TRIM29 promotes liver metastasis via enhancing hepatic colonization by stabilizing FAM83H to regulate keratin network in colorectal cancer.

Liver metastasis is a frequent and severe event of colorectal cancer (CRC), and patients with liver metastases typically exhibit poor prognosis, high recurrence rates and low responsiveness to treatment. However, the precise molecular mechanisms underlying the liver metastasis in CRC remain poorly understood. In this study, through a comprehensive multi-omics approach, we here identify CRC cells with high tripartite motif-containing protein 29 (TRIM29) expression as the critical subset responsible for liver metastasis.
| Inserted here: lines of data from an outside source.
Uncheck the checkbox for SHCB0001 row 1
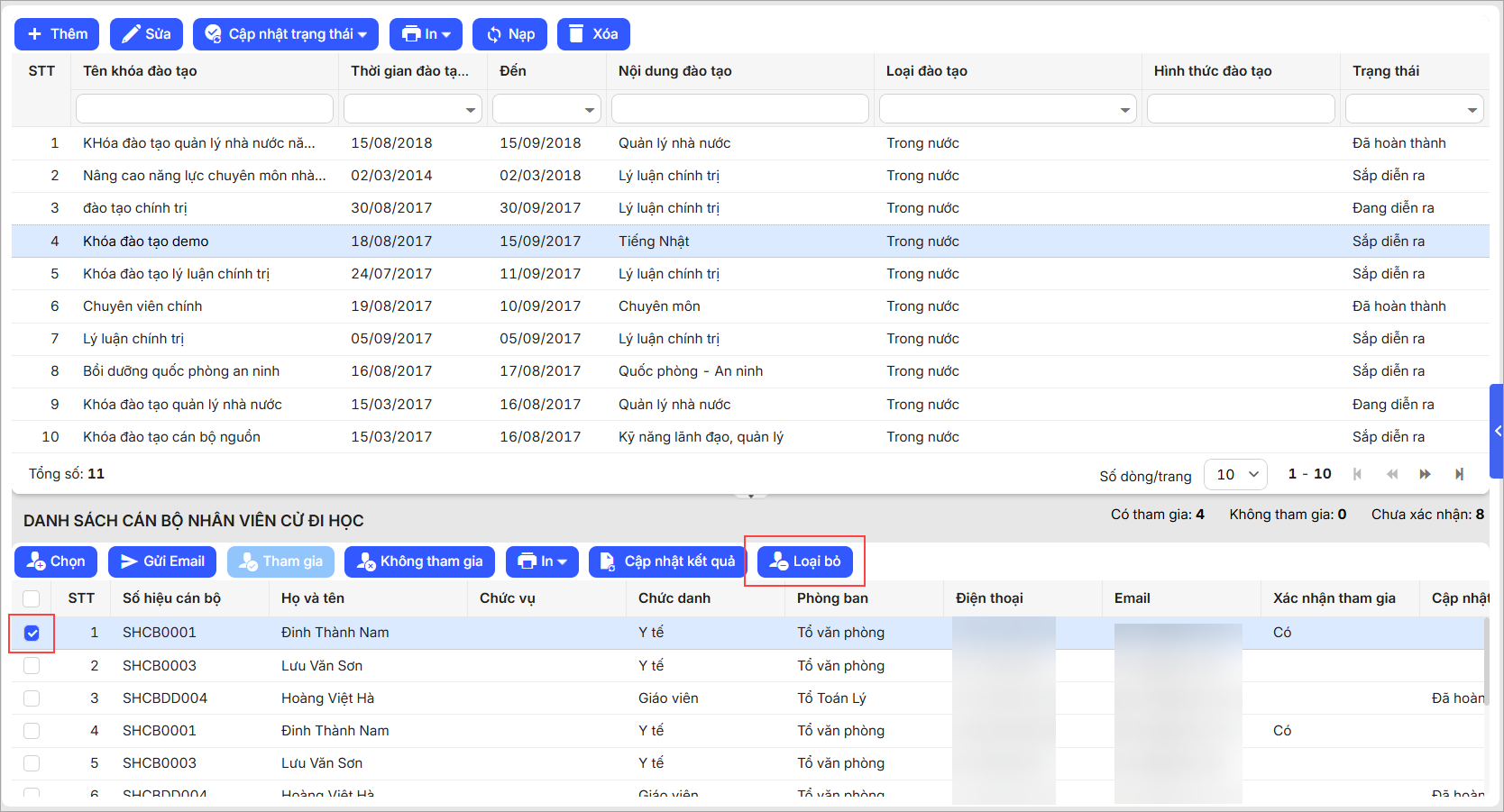This screenshot has width=1504, height=812. coord(32,633)
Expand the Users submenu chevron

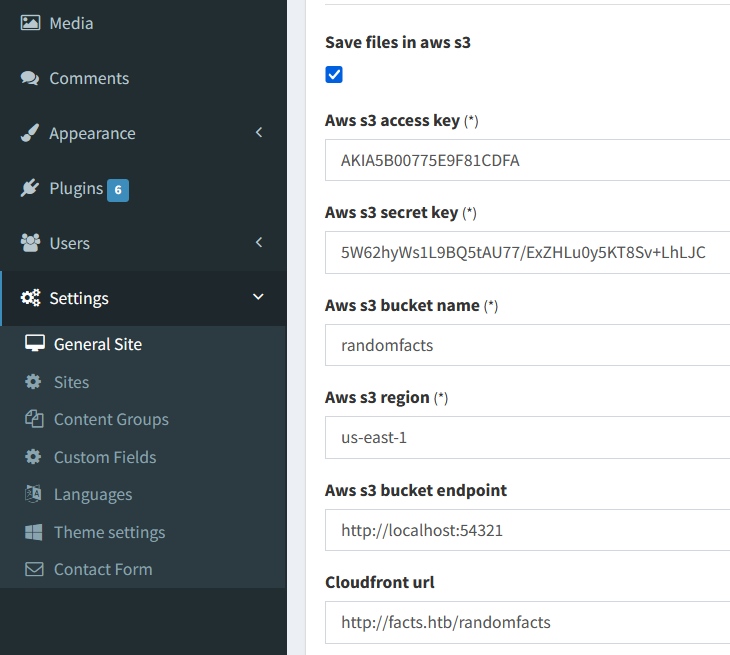coord(259,242)
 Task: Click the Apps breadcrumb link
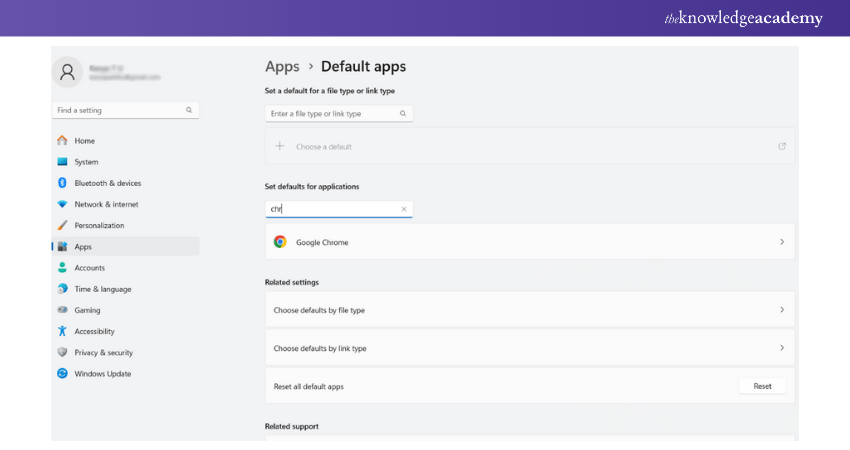pos(282,67)
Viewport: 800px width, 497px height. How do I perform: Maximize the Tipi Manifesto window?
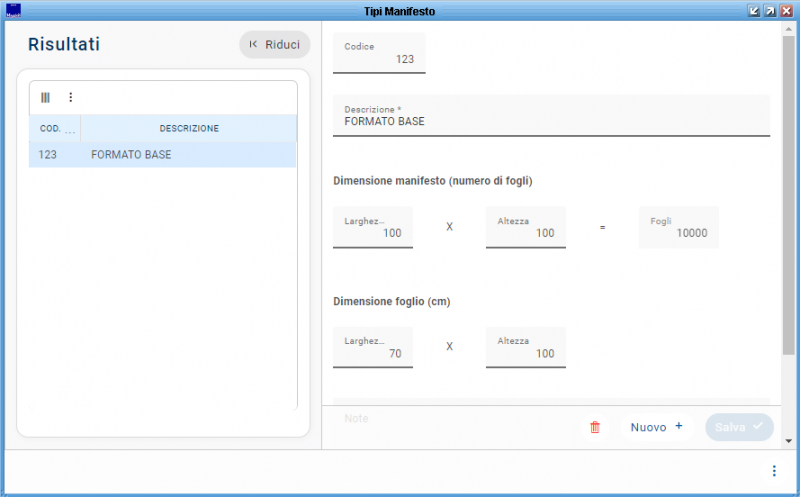click(x=770, y=10)

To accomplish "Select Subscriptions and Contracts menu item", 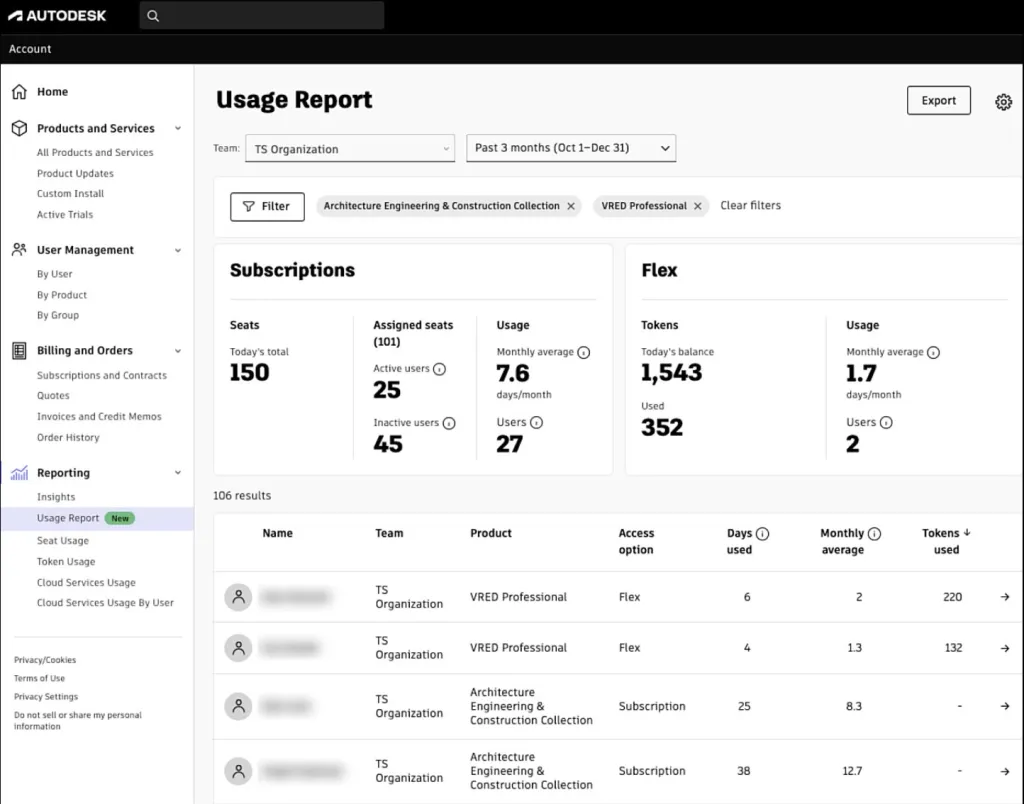I will point(102,376).
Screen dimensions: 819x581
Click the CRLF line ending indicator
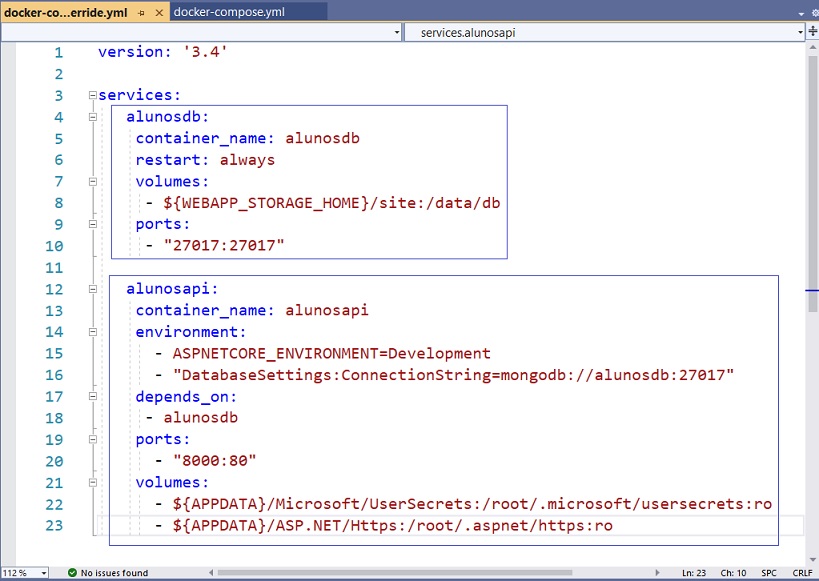coord(803,573)
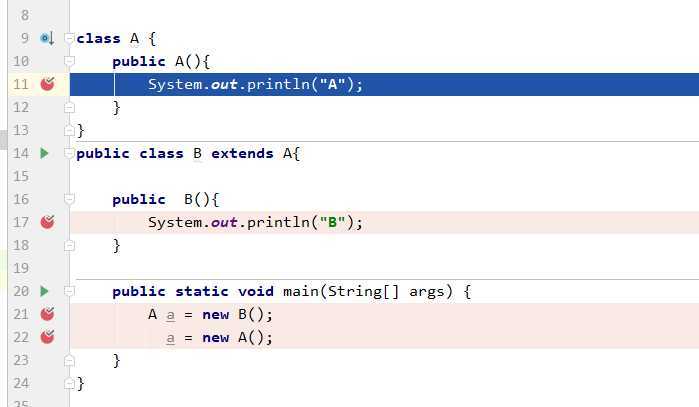Click variable a on line 22
Image resolution: width=699 pixels, height=407 pixels.
click(x=170, y=338)
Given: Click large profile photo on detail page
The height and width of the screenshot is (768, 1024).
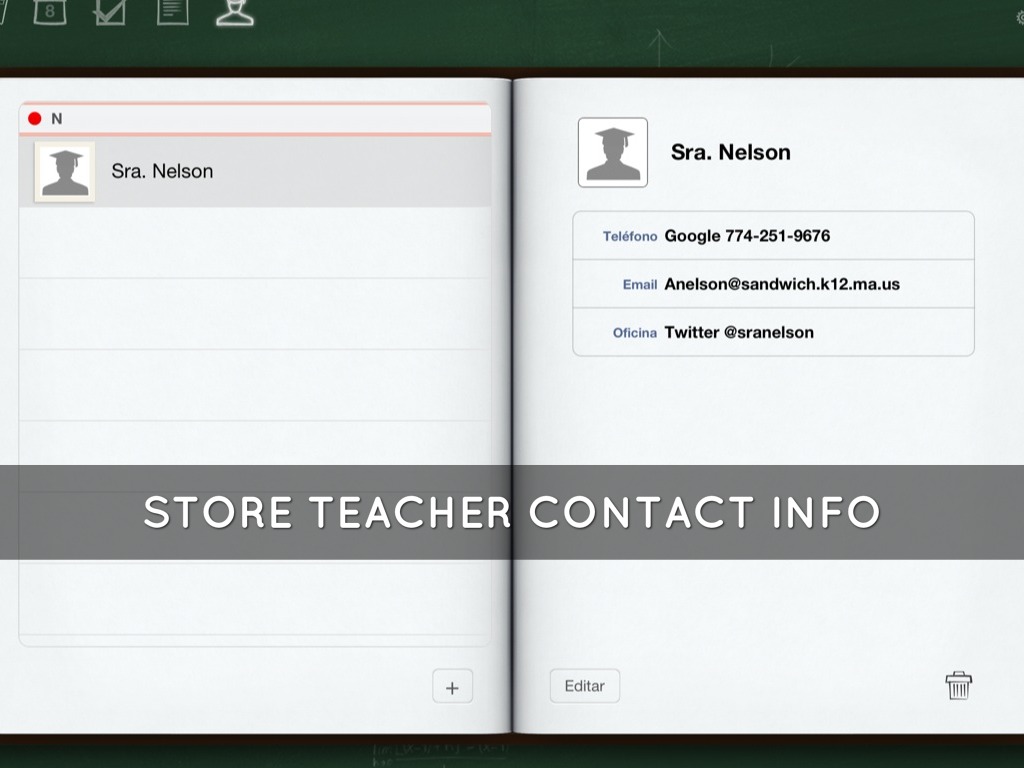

Omics-sequencing pathway analyses combined with in vitro functional assays revealed that CRC cells expressing high TRIM29 expression displayed enhanced cell adhesion, proliferation and liver metastasis capabilities. Mechanistically, TRIM29 interacts with FAM83H and stabilizes it by reducing its ubiquitination and degradation, thereby redistributing cellular keratins, which activates the NF-κB pathway and upregulates PLXNB2 expression to enhance cell adhesion and proliferation to promote hepatic colonization and drive CRC liver metastasis. Interestingly, TRIM29 upregulates the expression of PLXNB2 that can bind to the hepatocyte-specific ligand SEMA4G. Importantly, targeting TRIM29-FAM83H-elicited keratin redistribution and PLXNB2 elevation effectively abrogated CRC liver metastasis. Our findings position TRIM29 as a central driver of liver metastasis in CRC and highlight its potential as a therapeutic target for reducing the risk of liver metastasis in patients.